Structure
and Functions of Haemoglobin
Structure:
Haemoglobin is a
complex protein found in red blood cells (erythrocytes) and is primarily
responsible for transporting oxygen from the lungs to tissues throughout the
body. The structure of haemoglobin consists of four protein subunits, each containing
a heme group. Each heme group contains an iron atom at its center, which binds
to oxygen molecules. In humans, adult haemoglobin, known as haemoglobin A
(HbA), consists of two alpha globin chains and two beta globin chains, forming
a tetrameric structure.
Functions:
1. Oxygen Transport: Haemoglobin’s primary function is to transport
oxygen from the lungs to tissues and organs throughout the body. In the lungs,
oxygen binds to the iron atoms within the heme groups of haemoglobin molecules,
forming oxyhaemoglobin. This oxygenated haemoglobin then travels through the
bloodstream to tissues where it releases oxygen molecules, allowing cells to
undergo cellular respiration and generate energy (ATP).

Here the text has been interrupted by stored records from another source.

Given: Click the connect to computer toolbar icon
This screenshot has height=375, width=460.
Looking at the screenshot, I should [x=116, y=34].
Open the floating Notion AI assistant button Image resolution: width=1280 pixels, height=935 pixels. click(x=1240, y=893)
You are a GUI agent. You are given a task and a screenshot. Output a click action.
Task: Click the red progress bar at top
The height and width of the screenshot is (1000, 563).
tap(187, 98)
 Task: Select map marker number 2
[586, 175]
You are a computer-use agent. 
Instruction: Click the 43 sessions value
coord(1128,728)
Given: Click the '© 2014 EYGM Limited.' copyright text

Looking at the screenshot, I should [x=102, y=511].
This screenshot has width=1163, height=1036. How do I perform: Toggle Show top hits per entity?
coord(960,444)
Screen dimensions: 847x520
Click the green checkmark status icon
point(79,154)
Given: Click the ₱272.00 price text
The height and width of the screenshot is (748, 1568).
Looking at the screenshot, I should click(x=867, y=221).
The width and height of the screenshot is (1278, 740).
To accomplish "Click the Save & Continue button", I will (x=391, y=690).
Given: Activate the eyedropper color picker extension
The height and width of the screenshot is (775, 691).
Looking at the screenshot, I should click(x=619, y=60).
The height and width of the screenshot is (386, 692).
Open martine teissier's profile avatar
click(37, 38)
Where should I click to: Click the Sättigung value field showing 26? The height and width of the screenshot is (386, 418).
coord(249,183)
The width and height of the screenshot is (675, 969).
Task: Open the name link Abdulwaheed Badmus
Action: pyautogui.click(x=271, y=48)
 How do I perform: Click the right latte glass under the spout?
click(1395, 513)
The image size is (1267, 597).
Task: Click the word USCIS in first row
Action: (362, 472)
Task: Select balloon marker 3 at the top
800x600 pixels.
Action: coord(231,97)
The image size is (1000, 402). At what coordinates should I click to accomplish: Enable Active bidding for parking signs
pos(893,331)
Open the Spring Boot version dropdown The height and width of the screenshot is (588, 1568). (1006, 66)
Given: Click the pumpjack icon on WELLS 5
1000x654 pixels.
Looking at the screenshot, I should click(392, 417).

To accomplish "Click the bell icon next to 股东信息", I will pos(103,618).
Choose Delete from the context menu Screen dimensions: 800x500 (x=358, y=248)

2. Carbon Dioxide Transport: In addition to transporting oxygen, haemoglobin
also aids in the removal of carbon dioxide from tissues. Carbon dioxide
produced during cellular metabolism diffuses into the bloodstream and is
transported back to the lungs. In the blood, carbon dioxide binds to haemoglobin
and is carried back to the lungs where it is released and exhaled.
3. Buffering Capacity: Haemoglobin acts as a buffer against changes in
blood pH by binding to hydrogen ions (H+) released during cellular metabolism.
This helps maintain the blood's pH within a narrow range, ensuring optimal
conditions for cellular function and metabolic processes.
4. Regulation of Nitric Oxide: Haemoglobin also plays a role in
regulating the levels of nitric oxide (NO) in the bloodstream. Nitric oxide is
a vasodilator that helps relax blood vessels, improving blood flow and oxygen
delivery to tissues. Haemoglobin can bind to and scavenge nitric oxide,
modulating its availability and regulating vascular tone and blood pressure.
5. Heme Recycling: Haemoglobin turnover in the body involves the
breakdown of aged or damaged red blood cells by macrophages in the spleen and
liver. The heme groups released during this process are broken down further
into biliverdin, bilirubin, and iron. Bilirubin is then excreted by the liver
into bile, while iron is recycled and used for the synthesis of new haemoglobin
molecules.
Understanding the
structure and functions of haemoglobin is essential for comprehending oxygen
transport, carbon dioxide exchange, and the regulation of blood pH and vascular
tone. Disruptions in haemoglobin structure or function can lead to various
disorders, including anemia, hemoglobinopathies (such as sickle cell disease),
and conditions affecting oxygen delivery to tissues.